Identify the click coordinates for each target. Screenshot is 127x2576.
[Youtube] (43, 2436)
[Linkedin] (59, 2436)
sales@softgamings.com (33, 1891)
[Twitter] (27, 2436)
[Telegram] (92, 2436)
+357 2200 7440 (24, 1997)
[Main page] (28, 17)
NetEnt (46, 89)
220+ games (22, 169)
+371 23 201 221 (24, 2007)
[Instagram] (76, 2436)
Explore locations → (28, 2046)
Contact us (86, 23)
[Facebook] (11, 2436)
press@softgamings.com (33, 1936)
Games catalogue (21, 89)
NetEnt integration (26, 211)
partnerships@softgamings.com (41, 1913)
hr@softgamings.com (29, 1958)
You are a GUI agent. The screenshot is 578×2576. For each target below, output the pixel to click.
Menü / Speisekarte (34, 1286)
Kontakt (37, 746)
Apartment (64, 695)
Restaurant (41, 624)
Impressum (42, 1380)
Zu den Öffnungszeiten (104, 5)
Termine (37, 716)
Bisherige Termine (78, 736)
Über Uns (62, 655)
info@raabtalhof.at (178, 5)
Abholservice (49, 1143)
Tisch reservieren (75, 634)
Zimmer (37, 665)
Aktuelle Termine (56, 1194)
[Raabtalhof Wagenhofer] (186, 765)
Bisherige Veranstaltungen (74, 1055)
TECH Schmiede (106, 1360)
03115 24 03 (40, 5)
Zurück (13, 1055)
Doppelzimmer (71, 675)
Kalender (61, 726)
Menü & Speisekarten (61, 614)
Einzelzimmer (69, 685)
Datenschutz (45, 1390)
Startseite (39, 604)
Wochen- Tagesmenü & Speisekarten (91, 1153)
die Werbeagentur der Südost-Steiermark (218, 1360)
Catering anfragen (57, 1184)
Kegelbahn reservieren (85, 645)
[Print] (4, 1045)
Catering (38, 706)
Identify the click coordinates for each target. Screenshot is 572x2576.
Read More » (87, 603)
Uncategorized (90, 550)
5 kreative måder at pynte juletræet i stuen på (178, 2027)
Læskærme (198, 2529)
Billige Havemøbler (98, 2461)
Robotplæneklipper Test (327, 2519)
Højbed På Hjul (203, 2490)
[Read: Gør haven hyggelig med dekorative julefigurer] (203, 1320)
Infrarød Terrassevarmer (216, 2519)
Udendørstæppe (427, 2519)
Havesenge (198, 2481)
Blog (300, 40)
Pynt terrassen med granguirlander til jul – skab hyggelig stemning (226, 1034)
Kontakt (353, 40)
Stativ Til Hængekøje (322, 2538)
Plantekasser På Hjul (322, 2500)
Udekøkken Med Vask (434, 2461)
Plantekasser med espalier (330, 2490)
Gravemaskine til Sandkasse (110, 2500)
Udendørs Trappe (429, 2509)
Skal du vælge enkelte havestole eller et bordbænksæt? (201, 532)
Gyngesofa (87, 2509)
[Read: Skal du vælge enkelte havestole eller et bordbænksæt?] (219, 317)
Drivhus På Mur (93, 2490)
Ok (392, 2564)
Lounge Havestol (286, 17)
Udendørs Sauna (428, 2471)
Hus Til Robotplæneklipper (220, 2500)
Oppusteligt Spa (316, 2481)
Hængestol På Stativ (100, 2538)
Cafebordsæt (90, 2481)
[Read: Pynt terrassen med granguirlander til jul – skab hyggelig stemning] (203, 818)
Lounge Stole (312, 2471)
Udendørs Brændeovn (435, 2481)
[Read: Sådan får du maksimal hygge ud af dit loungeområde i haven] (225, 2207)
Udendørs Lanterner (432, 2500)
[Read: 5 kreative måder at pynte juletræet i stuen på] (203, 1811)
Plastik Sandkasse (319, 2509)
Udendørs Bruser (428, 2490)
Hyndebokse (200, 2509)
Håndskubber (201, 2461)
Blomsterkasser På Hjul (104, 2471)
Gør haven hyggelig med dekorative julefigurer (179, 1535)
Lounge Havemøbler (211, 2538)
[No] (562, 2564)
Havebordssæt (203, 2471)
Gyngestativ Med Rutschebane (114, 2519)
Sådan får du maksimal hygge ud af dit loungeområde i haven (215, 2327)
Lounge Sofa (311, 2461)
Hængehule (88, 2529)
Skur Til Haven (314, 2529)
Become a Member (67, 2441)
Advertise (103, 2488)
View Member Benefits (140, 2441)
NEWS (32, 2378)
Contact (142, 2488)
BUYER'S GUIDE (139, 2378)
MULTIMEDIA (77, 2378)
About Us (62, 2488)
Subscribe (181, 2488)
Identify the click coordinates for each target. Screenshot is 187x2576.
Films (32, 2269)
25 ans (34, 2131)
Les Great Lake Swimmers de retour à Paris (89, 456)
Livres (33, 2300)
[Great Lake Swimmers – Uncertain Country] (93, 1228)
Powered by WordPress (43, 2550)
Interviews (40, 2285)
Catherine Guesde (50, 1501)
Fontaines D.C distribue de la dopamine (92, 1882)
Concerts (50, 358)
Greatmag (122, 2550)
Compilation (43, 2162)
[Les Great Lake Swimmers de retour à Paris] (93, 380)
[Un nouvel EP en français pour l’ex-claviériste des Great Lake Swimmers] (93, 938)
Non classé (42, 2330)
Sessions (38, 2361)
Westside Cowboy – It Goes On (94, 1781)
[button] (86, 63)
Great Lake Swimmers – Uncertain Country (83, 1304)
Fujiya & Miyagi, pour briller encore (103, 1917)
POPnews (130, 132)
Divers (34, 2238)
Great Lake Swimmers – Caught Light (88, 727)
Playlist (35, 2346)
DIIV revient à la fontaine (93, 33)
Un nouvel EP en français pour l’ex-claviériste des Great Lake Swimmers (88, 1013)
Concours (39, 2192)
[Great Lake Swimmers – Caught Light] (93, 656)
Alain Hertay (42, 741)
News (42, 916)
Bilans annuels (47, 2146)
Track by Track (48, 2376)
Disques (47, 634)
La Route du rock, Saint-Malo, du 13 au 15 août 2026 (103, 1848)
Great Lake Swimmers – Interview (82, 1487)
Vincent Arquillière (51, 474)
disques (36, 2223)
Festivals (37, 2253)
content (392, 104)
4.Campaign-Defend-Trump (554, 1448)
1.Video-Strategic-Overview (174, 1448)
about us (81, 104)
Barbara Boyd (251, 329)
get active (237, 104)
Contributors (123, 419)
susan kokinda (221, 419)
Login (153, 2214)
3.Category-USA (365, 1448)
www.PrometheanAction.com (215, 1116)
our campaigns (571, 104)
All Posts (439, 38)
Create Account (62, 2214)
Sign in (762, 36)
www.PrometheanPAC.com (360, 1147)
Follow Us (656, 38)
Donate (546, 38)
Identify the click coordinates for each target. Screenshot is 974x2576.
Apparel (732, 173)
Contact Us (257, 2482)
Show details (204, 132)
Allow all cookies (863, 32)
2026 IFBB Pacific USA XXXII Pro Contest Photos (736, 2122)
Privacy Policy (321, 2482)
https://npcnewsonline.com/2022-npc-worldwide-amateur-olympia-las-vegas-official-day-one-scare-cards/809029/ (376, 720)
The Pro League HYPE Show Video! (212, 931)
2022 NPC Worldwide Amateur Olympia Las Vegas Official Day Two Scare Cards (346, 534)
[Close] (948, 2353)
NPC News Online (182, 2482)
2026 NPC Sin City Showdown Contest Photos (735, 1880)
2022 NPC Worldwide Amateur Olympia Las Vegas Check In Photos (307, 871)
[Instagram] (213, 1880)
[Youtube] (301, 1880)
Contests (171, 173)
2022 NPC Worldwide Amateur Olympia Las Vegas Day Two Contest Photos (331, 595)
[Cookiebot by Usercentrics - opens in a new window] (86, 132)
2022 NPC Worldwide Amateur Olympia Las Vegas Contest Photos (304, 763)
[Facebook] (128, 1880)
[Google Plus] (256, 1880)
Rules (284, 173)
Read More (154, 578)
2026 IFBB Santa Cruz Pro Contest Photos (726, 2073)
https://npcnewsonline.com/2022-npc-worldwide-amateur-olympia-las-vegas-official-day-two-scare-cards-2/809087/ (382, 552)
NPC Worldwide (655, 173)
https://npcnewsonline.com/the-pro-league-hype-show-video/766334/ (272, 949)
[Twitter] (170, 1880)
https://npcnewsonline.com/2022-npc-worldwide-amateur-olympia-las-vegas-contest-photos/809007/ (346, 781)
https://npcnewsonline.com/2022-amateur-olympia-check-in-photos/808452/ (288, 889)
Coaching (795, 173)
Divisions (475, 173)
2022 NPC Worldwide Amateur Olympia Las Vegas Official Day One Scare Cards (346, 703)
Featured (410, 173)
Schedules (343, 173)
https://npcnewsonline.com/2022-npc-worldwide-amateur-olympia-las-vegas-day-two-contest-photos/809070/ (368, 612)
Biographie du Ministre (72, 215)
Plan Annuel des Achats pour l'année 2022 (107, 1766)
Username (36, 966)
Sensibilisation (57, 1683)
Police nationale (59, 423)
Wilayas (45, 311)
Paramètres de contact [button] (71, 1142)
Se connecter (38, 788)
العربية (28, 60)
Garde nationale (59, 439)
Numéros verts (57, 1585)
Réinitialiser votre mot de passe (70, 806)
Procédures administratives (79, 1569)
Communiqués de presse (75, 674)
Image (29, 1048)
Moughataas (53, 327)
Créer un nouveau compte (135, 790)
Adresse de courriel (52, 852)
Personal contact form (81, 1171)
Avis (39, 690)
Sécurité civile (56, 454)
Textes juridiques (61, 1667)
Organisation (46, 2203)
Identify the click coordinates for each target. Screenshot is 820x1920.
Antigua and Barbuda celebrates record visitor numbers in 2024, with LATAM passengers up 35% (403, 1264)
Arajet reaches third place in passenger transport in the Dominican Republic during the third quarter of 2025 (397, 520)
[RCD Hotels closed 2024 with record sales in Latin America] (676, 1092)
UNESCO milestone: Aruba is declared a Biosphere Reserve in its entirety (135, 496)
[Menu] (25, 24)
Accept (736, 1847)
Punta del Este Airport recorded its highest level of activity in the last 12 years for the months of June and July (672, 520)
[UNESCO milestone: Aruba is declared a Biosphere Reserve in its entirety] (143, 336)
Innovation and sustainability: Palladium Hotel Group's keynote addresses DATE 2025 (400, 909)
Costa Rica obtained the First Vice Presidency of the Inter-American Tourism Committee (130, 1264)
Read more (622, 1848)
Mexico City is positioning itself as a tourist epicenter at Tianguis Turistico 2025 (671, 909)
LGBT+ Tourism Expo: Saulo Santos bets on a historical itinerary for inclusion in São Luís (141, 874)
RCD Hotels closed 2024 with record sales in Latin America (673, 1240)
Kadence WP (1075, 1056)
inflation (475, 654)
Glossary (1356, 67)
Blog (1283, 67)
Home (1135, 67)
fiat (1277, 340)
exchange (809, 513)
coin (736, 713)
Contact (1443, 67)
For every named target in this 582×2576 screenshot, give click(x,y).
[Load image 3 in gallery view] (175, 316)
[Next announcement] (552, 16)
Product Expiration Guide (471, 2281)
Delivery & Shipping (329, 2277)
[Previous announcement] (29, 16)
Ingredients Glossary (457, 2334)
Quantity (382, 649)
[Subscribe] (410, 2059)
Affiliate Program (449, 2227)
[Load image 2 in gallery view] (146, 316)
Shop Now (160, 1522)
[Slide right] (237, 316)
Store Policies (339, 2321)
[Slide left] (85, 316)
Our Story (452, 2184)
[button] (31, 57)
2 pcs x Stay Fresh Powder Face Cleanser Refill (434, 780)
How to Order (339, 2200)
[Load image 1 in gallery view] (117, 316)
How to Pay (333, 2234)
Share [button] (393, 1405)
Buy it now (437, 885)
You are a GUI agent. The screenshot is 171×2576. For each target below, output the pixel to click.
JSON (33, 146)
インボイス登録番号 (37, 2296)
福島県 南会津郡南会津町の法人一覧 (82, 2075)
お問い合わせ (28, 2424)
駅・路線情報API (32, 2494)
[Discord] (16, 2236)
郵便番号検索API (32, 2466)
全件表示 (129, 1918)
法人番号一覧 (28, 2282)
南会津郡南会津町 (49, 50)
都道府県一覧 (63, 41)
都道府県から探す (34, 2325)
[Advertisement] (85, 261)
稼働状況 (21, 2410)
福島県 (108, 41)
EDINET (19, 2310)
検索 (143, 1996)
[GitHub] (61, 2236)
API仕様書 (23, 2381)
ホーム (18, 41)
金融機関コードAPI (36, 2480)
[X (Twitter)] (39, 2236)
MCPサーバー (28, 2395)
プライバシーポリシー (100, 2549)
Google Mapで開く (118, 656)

**WORK ORDER**
Starting with the line that holds "Sign in (762, 36)" and ending with the line that holds "[Twitter] (170, 1880)", retype every line in the data above exactly, and nothing else.

**SOLUTION TO THIS EXERCISE**
Sign in (762, 36)
www.PrometheanPAC.com (360, 1147)
Follow Us (656, 38)
Donate (546, 38)
Identify the click coordinates for each target. Screenshot is 974x2576.
Apparel (732, 173)
Contact Us (257, 2482)
Show details (204, 132)
Allow all cookies (863, 32)
2026 IFBB Pacific USA XXXII Pro Contest Photos (736, 2122)
Privacy Policy (321, 2482)
https://npcnewsonline.com/2022-npc-worldwide-amateur-olympia-las-vegas-official-day-one-scare-cards/809029/ (376, 720)
The Pro League HYPE Show Video! (212, 931)
2022 NPC Worldwide Amateur Olympia Las Vegas Official Day Two Scare Cards (346, 534)
[Close] (948, 2353)
NPC News Online (182, 2482)
2026 NPC Sin City Showdown Contest Photos (735, 1880)
2022 NPC Worldwide Amateur Olympia Las Vegas Check In Photos (307, 871)
[Instagram] (213, 1880)
[Youtube] (301, 1880)
Contests (171, 173)
2022 NPC Worldwide Amateur Olympia Las Vegas Day Two Contest Photos (331, 595)
[Cookiebot by Usercentrics - opens in a new window] (86, 132)
2022 NPC Worldwide Amateur Olympia Las Vegas Contest Photos (304, 763)
[Facebook] (128, 1880)
[Google Plus] (256, 1880)
Rules (284, 173)
Read More (154, 578)
2026 IFBB Santa Cruz Pro Contest Photos (726, 2073)
https://npcnewsonline.com/2022-npc-worldwide-amateur-olympia-las-vegas-official-day-two-scare-cards-2/809087/ (382, 552)
NPC Worldwide (655, 173)
https://npcnewsonline.com/the-pro-league-hype-show-video/766334/ (272, 949)
[Twitter] (170, 1880)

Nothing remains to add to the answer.